To clinically test the strength and innervation of an eye muscle, the clinician must be able to isolate and observe a movement that can only be brought about by that muscle. This is problematic considering our earlier discussion concerning synergy of the muscles in moving the eyeballs (e.g., both the superior rectus and inferior oblique muscles can elevate the eye) and maintaining a gaze in the neutral position (all muscles work together to steady the eye). How can the clinician subtract out the actions of the other muscles and isolate the movement of one? The answer is to “set” the eyeball in an initial “starting” position, then move the eyeball in a direction that can only be accomplished from that starting position with the action of one muscle.

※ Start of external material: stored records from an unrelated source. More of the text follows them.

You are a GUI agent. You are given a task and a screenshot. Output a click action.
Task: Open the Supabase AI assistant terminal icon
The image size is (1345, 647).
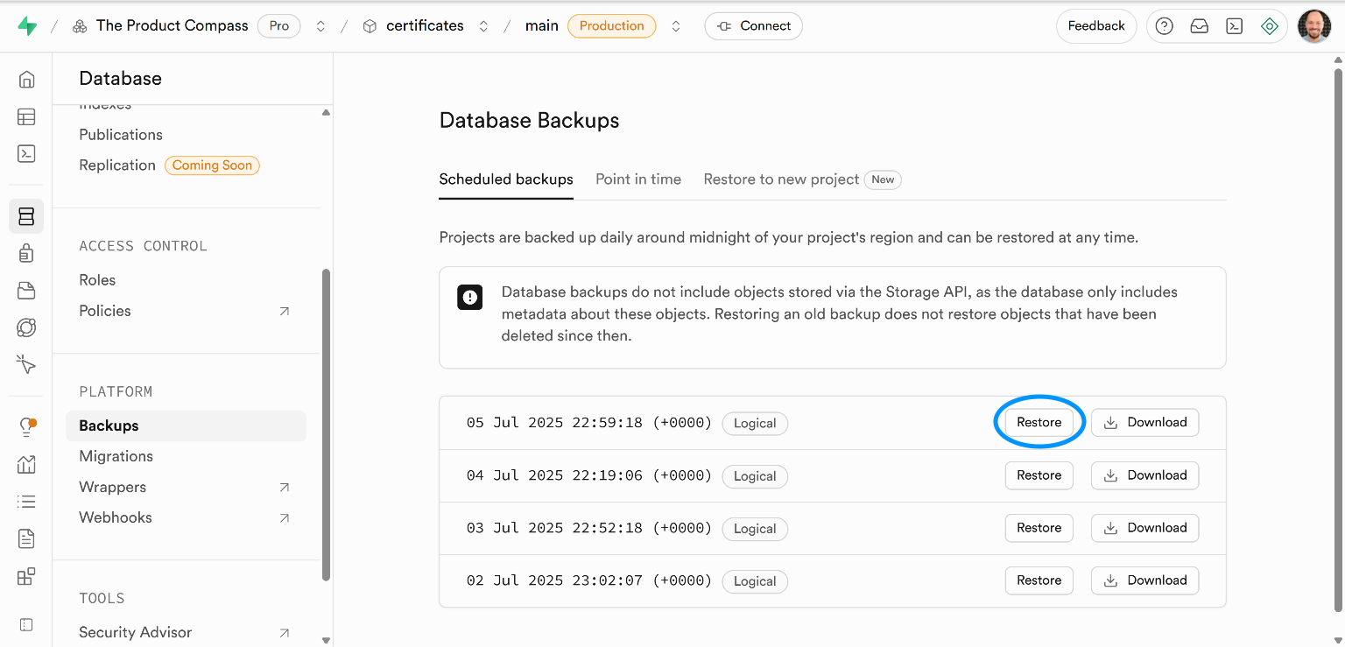click(1234, 25)
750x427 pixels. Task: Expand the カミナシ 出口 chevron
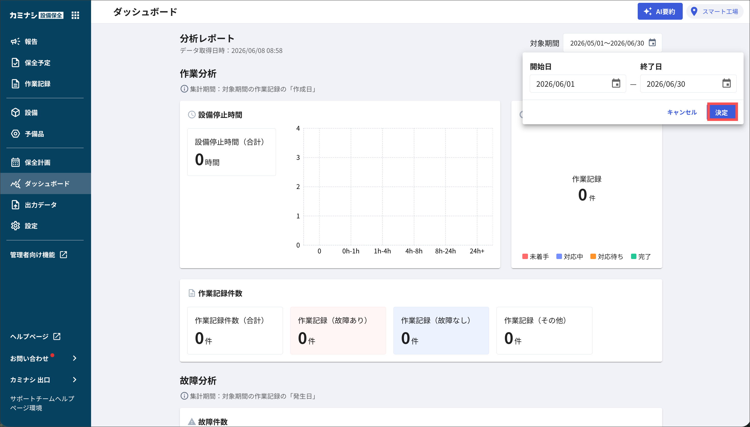click(75, 379)
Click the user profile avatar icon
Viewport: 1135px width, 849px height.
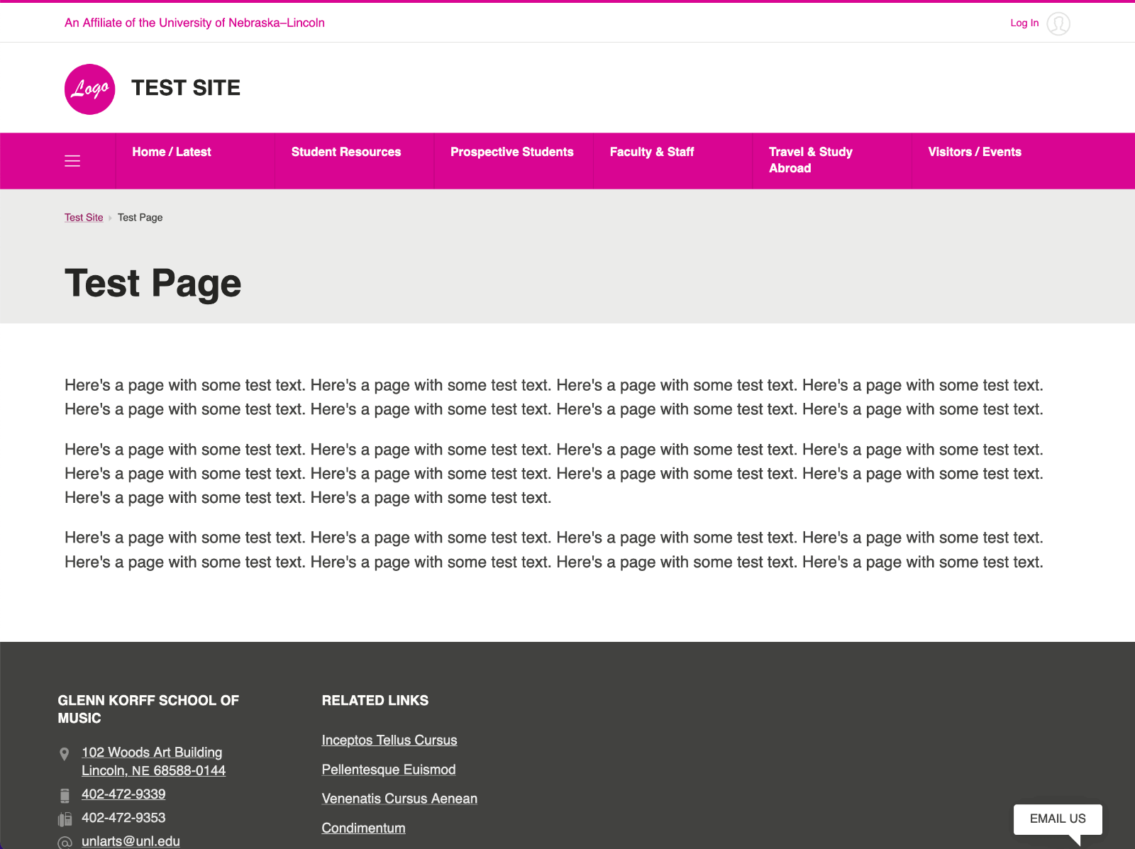click(1058, 23)
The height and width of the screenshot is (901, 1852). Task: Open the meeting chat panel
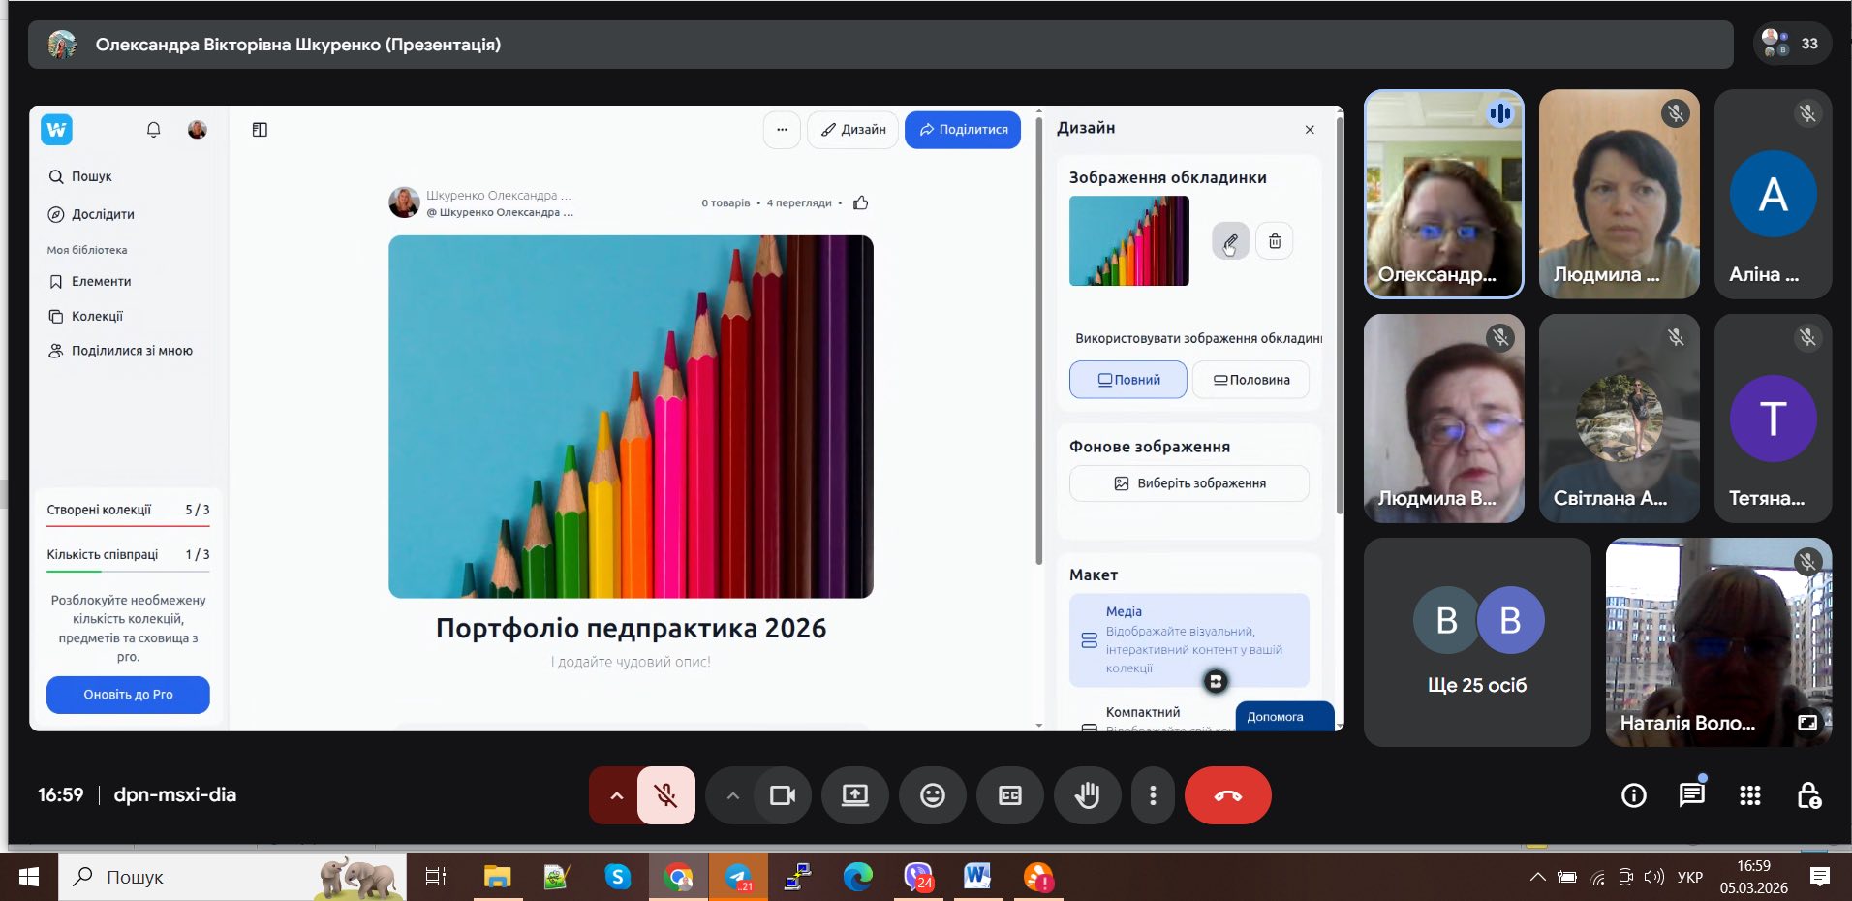(1691, 795)
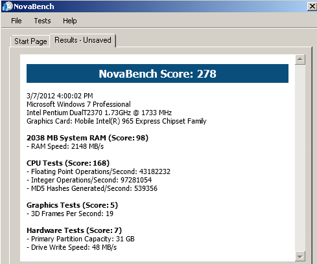This screenshot has width=317, height=264.
Task: Click the NovaBench app icon in title bar
Action: [7, 6]
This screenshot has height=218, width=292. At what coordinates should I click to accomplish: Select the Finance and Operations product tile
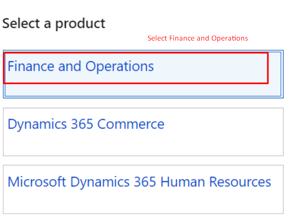pyautogui.click(x=143, y=74)
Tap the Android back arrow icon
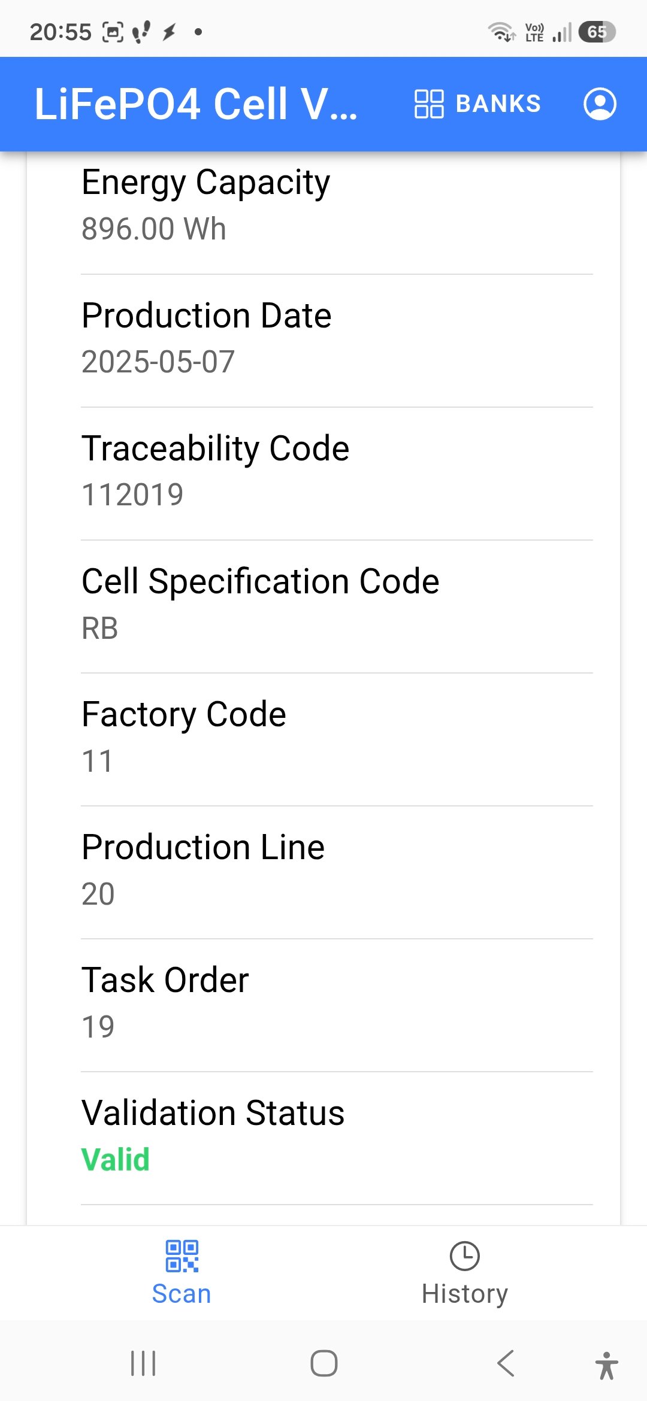The image size is (647, 1401). [506, 1363]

This procedure also “traps” the other muscle in the functional pair (the other muscle that can perform a similar action), by orienting the visual gaze axis perpendicular to the fiber direction of the other muscle whose action you want to eliminate. Let’s give some examples:

 

• To test the superior rectus: the patient is asked to gaze laterally (this “sets” the eyeball in the abducted position), then upward. The gaze axis with the eyeball abducted is perpendicular to the fiber direction of the inferior oblique (the other muscle that can elevate the eye). Inferior oblique is “trapped”. From this set position, the only muscle capable of elevating the eyeball is the superior rectus. Thisalso tests the superior division of the oculomotor nerve—the nerve that innervates the superior rectus.
• To test the inferior rectus: patient is asked to gaze laterally, then downward. Set position (abducted eyeball) traps the superior oblique (the functional pair—like the inferior rectus it can depress the eyeball). The only muscle capable of depressing the eye from the set position is the inferior rectus. It also tests the inferior division of the oculomotor nerve.
• To test the inferior oblique: patient gazes medially (sets eyeball in adducted position) then upward. The set position places the eyeball gaze axis perpendicular to the fiber direction of the superior rectus,“trapping” it. From the set position, the only muscle capable of elevating the eyeball is the inferior oblique. This also tests the inferior division of the oculomotor nerve.
• To test the superior oblique: patient is asked to gaze medially (adduct), then down. Set position (adducted eyeball) traps the inferior rectus. The only muscle capable of depressing the eyeball from the set (adducted) position is the superior oblique. This also tests the trochlear nerve.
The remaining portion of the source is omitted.